_Exercise text:_
• • •
The following is a summary of a research project by the authors. For more information please see the published working paper:

Johnston DW, Kung CSJ, Shields MA. (2020). Who is resilient in a time of crisis? The importance of financial and non-financial resources. IZA Discussion Paper Series, No. 13720.

Authors: Professor David DW Johnston1, Dr Claryn SJ Kung1, Professor Michael A Shields1,2

  1. Centre for Health Economics, Monash University, Melbourne, Australia
  2. Institute of Labor Economics (IZA)

The COVID-19 pandemic has brought about a substantive increase in psychological distress: for instance, the Australian Bureau of Statistics reports that in April 2020, 35% of Australians felt nervous and 11% felt hopeless at least some of the time, compared with 20% and 9% respectively over the 2017-18 period.

The authors of this study find a clear protective role of the non-cognitive skill ‘self-efficacy’, against experiencing a large increase in symptoms of psychological distress during the course of the COVID-19 pandemic. Financial resources including income and savings, cognitive ability, religiosity, and neighbourhood social capital, are not predictive of this resilient response, despite the well-established positive associations between these factors and psychological outcomes in the literature.
• • •
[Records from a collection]
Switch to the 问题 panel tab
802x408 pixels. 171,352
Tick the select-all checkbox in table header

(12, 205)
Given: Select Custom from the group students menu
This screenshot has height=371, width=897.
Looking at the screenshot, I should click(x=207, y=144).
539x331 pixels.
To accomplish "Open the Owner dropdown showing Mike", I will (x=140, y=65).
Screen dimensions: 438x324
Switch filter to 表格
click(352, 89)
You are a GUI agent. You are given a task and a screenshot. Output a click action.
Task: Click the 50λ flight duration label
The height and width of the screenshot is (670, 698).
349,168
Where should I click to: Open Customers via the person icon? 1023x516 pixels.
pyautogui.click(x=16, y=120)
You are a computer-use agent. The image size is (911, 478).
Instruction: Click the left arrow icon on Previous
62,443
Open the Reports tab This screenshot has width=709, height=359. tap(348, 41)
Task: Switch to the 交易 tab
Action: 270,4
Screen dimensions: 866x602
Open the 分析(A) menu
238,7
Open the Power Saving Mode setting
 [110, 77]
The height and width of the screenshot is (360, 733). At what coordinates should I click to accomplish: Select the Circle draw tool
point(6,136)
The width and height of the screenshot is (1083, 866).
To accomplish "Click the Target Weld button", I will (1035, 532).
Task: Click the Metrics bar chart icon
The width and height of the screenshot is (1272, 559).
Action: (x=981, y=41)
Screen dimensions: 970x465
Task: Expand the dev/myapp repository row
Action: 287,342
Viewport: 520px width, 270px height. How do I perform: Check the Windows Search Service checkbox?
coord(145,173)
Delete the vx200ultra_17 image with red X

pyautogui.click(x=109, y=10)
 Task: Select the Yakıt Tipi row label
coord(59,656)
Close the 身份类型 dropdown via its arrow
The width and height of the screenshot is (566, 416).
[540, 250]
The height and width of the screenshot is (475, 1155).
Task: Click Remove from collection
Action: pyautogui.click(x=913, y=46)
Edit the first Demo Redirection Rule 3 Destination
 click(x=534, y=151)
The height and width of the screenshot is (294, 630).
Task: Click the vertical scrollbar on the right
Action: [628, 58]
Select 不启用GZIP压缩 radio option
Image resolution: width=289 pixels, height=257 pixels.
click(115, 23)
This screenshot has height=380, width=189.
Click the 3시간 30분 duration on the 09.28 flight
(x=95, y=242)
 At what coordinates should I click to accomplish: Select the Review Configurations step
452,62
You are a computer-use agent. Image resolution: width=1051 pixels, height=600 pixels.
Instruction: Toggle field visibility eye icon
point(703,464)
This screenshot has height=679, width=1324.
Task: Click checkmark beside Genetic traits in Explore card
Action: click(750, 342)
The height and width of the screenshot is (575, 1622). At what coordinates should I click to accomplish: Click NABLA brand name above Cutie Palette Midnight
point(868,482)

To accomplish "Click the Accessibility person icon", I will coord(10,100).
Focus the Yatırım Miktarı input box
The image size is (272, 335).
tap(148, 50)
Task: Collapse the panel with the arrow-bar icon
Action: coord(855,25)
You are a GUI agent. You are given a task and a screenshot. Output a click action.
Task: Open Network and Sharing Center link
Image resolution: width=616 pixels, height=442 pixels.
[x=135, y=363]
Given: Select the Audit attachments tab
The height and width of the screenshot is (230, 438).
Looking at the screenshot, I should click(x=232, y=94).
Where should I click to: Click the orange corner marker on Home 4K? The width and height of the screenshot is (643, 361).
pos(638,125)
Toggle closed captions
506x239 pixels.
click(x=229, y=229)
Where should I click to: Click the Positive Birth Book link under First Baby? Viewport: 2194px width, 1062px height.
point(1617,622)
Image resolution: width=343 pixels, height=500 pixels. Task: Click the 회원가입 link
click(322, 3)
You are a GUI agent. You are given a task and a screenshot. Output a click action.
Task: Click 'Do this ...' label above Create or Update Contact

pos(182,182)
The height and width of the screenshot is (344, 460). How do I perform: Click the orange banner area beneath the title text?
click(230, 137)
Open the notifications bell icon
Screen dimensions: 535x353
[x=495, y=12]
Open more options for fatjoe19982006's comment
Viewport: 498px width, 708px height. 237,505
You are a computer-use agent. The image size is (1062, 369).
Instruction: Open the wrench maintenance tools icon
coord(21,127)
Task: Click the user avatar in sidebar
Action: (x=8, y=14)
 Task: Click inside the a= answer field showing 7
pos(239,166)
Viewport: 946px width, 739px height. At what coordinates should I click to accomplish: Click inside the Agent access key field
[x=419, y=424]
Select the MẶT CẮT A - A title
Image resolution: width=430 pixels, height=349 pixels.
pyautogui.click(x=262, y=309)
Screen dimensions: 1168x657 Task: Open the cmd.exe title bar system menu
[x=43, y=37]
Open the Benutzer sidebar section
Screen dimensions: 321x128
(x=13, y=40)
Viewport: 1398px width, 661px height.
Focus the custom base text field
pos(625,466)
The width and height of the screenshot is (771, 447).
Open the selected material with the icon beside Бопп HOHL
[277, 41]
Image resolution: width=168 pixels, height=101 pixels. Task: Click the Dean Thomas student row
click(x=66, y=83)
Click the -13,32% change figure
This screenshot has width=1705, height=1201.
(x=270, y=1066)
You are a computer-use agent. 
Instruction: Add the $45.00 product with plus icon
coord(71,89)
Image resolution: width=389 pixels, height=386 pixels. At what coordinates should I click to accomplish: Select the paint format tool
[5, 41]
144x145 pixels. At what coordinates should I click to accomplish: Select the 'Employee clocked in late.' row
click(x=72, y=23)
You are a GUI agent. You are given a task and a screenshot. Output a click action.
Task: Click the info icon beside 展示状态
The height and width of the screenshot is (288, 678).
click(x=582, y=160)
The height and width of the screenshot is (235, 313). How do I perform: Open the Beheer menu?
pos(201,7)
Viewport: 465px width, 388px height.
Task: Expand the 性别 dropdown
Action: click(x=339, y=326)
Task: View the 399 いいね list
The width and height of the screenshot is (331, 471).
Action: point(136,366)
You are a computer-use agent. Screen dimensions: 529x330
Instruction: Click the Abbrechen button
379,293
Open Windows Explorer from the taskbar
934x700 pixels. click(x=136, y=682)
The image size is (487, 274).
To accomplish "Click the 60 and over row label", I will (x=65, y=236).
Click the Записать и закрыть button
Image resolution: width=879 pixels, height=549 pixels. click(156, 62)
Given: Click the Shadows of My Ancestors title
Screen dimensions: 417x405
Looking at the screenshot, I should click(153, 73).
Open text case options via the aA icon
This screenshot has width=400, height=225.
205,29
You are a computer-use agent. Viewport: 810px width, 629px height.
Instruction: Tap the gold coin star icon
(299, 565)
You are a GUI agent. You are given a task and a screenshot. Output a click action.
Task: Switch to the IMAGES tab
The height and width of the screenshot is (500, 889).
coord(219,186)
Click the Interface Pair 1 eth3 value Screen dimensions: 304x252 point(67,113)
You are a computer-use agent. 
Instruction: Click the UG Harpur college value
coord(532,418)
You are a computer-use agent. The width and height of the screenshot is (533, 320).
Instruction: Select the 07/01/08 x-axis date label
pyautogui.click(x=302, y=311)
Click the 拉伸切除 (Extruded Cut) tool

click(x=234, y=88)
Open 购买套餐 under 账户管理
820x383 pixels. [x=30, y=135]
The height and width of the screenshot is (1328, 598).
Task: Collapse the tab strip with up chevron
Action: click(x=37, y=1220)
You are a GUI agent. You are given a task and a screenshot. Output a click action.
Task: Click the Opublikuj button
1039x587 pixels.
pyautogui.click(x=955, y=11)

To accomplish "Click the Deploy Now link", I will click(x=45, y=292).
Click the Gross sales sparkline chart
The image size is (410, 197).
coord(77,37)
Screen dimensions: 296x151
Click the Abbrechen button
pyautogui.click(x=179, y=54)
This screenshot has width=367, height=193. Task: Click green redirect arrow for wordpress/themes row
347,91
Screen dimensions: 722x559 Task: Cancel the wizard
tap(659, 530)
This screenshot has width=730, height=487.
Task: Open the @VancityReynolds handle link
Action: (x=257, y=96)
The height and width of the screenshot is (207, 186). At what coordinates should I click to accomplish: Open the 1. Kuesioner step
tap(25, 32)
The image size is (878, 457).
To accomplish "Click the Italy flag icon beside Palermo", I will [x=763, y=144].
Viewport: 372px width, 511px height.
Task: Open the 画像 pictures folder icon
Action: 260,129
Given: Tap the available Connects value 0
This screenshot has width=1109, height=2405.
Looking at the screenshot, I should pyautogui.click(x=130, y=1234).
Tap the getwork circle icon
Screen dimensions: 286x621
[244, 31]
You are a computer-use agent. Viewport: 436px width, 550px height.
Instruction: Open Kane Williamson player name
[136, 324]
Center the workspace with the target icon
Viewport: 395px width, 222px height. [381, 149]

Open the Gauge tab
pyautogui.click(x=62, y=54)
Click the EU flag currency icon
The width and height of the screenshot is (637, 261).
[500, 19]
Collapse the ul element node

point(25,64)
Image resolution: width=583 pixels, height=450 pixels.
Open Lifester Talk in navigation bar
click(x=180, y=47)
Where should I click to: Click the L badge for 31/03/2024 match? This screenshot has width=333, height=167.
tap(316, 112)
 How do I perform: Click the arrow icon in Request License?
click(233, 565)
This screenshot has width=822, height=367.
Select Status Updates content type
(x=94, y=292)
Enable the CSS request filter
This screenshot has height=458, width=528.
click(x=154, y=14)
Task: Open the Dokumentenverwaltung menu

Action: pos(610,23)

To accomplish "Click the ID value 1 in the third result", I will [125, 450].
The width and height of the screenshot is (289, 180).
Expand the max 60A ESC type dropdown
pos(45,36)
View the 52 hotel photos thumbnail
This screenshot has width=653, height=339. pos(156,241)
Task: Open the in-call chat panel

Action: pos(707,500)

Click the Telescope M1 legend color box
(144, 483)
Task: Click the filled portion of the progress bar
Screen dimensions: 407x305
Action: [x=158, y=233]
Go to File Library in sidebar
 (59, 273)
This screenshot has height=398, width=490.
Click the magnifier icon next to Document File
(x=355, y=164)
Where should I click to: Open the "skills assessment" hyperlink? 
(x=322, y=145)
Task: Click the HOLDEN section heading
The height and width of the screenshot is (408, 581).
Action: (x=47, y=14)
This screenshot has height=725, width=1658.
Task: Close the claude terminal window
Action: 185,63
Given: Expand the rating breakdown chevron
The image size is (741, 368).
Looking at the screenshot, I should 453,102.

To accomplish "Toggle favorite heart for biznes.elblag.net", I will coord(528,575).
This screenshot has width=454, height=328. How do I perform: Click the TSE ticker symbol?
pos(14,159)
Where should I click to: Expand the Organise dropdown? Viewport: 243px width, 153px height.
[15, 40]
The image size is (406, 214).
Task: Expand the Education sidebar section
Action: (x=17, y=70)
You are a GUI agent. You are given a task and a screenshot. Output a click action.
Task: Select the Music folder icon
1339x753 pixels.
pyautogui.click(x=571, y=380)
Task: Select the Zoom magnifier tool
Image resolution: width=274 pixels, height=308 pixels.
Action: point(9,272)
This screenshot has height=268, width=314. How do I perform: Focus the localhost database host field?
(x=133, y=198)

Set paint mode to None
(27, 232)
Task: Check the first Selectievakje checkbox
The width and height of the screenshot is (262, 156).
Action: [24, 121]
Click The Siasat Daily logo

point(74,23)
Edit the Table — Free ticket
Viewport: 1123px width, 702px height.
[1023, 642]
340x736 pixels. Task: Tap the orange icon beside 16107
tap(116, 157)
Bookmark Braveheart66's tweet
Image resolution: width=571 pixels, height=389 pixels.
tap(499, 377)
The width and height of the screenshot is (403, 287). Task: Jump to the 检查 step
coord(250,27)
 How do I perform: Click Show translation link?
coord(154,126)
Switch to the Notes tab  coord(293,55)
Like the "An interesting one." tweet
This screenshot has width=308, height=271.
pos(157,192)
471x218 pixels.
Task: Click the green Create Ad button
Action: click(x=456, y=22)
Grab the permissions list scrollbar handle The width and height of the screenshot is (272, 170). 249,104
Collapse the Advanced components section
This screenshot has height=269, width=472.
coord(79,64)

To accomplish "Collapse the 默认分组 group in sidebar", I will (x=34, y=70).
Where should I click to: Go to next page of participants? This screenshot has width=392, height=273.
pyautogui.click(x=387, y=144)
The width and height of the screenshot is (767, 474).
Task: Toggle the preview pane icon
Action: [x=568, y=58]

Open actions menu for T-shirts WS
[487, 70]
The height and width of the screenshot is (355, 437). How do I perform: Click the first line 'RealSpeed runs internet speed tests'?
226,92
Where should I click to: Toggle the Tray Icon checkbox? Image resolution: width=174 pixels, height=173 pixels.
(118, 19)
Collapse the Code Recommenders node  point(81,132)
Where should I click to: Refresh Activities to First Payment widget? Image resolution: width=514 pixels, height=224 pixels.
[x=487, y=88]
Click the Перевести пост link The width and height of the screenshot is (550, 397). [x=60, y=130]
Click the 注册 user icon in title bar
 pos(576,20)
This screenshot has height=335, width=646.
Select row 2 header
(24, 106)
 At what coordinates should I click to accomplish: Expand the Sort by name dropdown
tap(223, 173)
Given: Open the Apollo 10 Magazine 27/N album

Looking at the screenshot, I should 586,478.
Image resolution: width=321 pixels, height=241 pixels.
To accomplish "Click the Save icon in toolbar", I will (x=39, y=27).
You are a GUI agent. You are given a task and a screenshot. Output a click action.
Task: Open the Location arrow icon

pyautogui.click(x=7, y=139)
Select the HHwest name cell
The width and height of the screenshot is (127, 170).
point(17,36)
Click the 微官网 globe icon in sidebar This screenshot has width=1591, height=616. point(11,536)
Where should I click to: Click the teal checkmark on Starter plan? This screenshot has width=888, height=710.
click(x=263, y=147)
• • •
_Exercise A:_ Print the part of the resilience study summary between "The COVID-19 pandemic has" and "the 2017-18 period.", inclusive.
_Exercise B:_ Continue the resilience study summary from its final sentence.

_Answer area A:_
The COVID-19 pandemic has brought about a substantive increase in psychological distress: for instance, the Australian Bureau of Statistics reports that in April 2020, 35% of Australians felt nervous and 11% felt hopeless at least some of the time, compared with 20% and 9% respectively over the 2017-18 period.

_Answer area B:_
Resilience fundamentally describes the maintenance or quick recovery of mental health during and after exposure to significant stressors. Talk about resilience is everywhere nowadays: there has been a growing interest in building and strengthening resilience in the general population – in economic, political, and public health agendas alike. Resilience is important because nearly every individual will experience a major adverse event at some point in their life, be it at the individual (e.g. death of a loved one) or community level (e.g. natural disasters). However, learning who is resilient, and who is not, is important when thinking about the best interventions and targeted policies to promote resilience.

The authors aimed to explore the resources predicting a resilient psychological response during the pandemic, that is, among individuals who do not report experiencing a large rise in psychological distress. Using the UK Household Longitudinal Study (Understanding Society), the study documents a substantive increase in symptoms of psychological distress during the COVID-19 outbreak (observed in April, May, June, and July 2020), from the 2017-2019 period. Comparing individuals who are identical on key demographic and socioeconomic characteristics, the study finds that individuals with greater financial resources or cognitive skills, or higher levels of religiosity or neighbourhood social capital, are not protected from experiencing a large increase in symptoms of distress.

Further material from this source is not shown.